:: WRITTEN PROBLEM ::
Format the data from the line containing "Screen dimensions: 1280x720" through the end of the data as a numbered list, skipping any blank lines and leaving out the pictures.
-- Begin --
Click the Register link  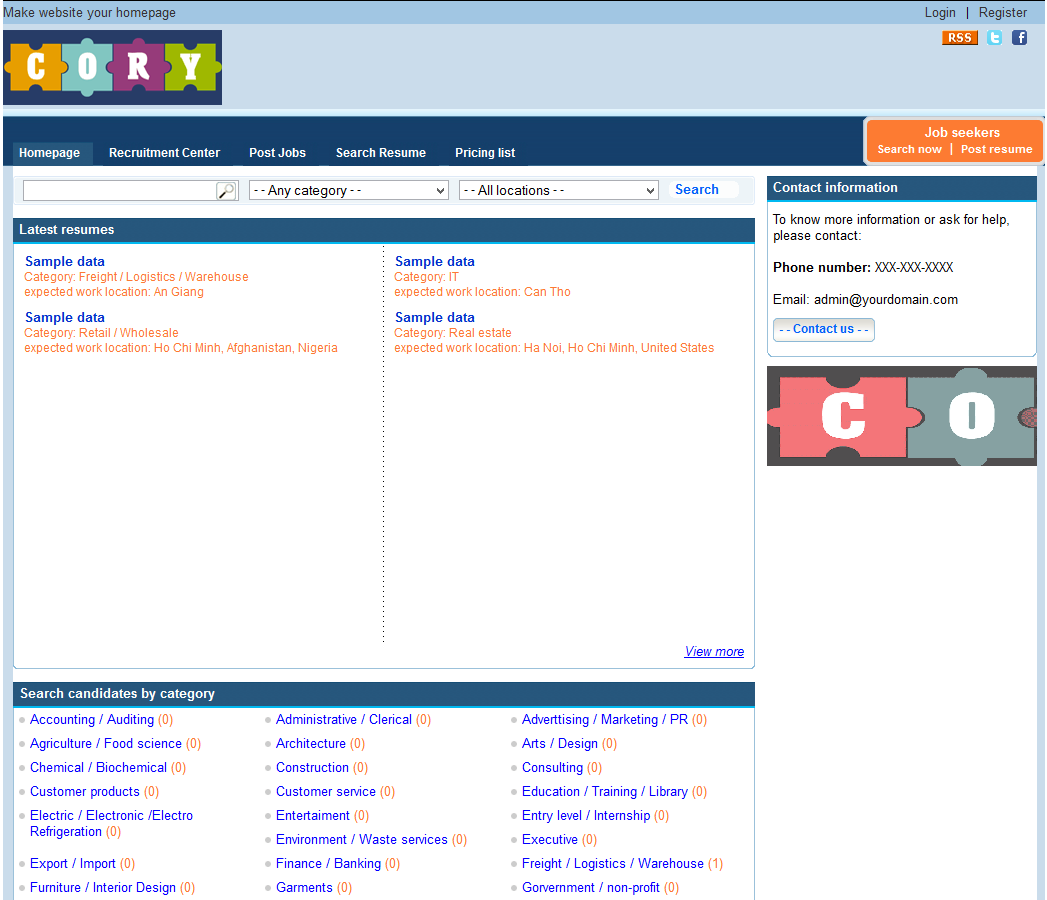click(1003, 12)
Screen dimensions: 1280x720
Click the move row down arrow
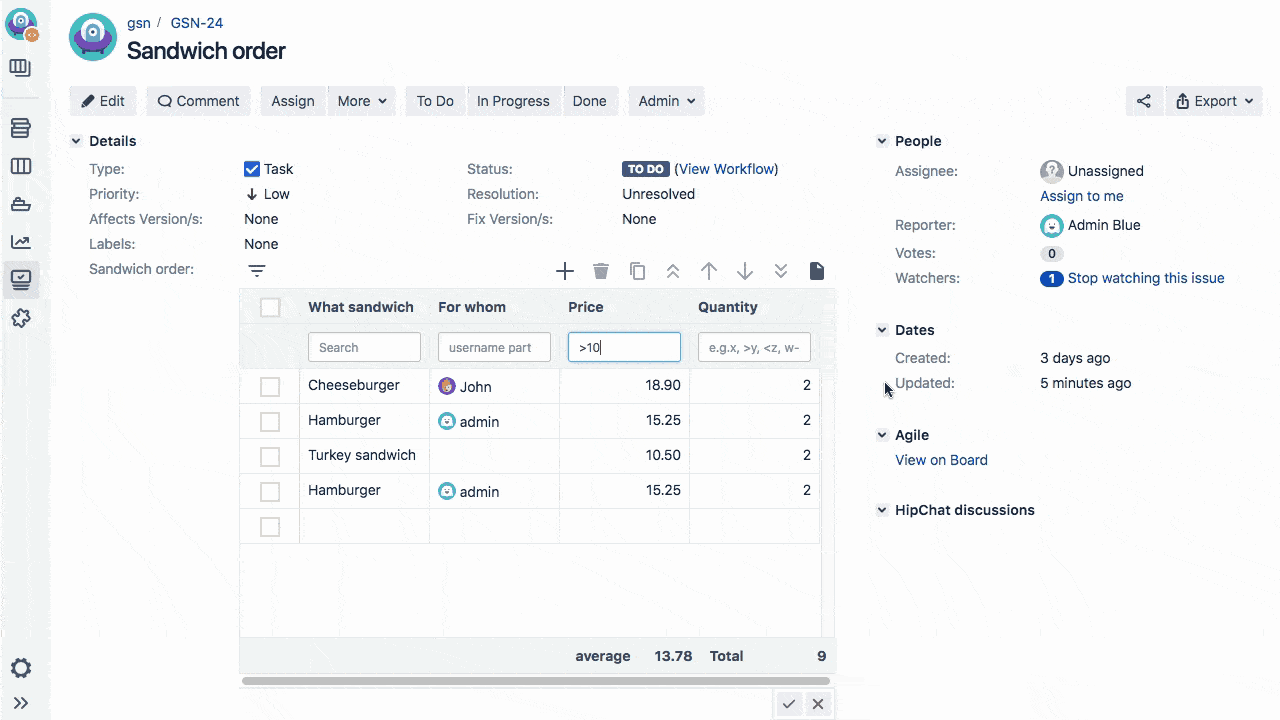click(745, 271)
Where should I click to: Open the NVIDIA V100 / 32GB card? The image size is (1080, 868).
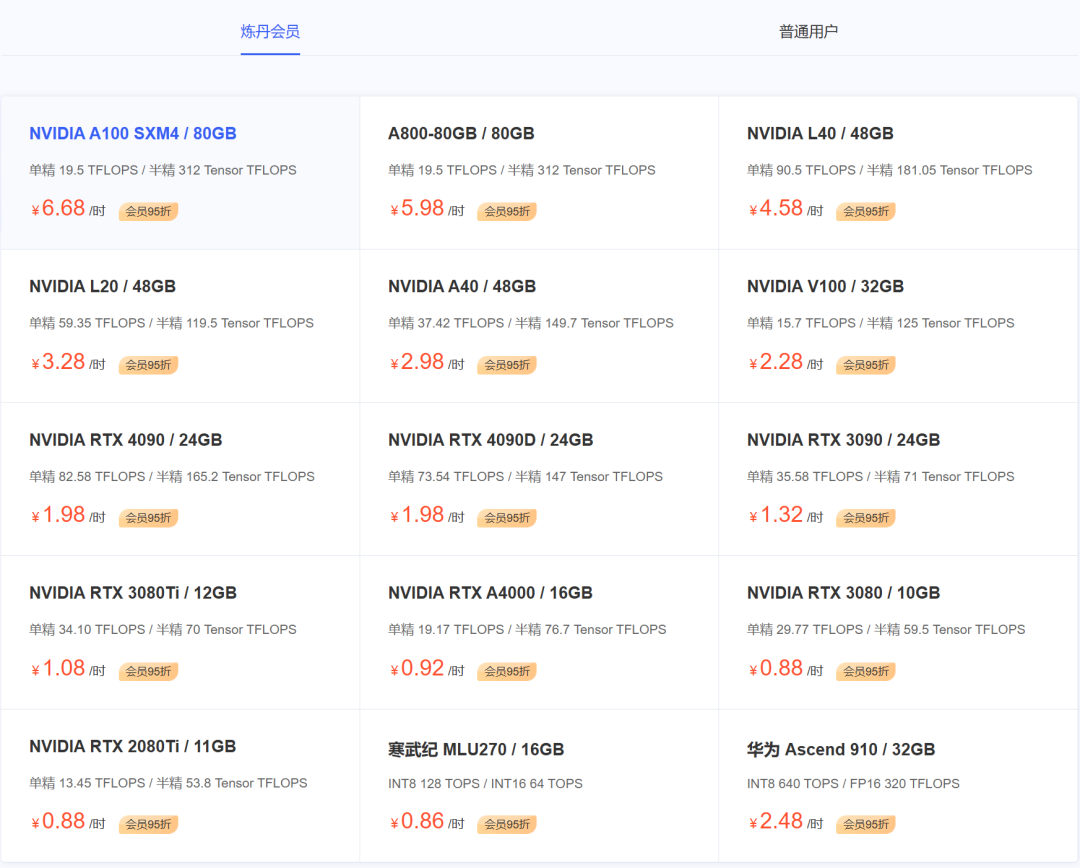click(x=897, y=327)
-- End --
:: SOLUTION TO THIS EXERCISE ::
1. Screen dimensions: 1280x720
2. Click the move row down arrow
3. click(745, 271)
4. Where should I click to: Open the NVIDIA V100 / 32GB card? The image size is (1080, 868).
5. click(x=897, y=327)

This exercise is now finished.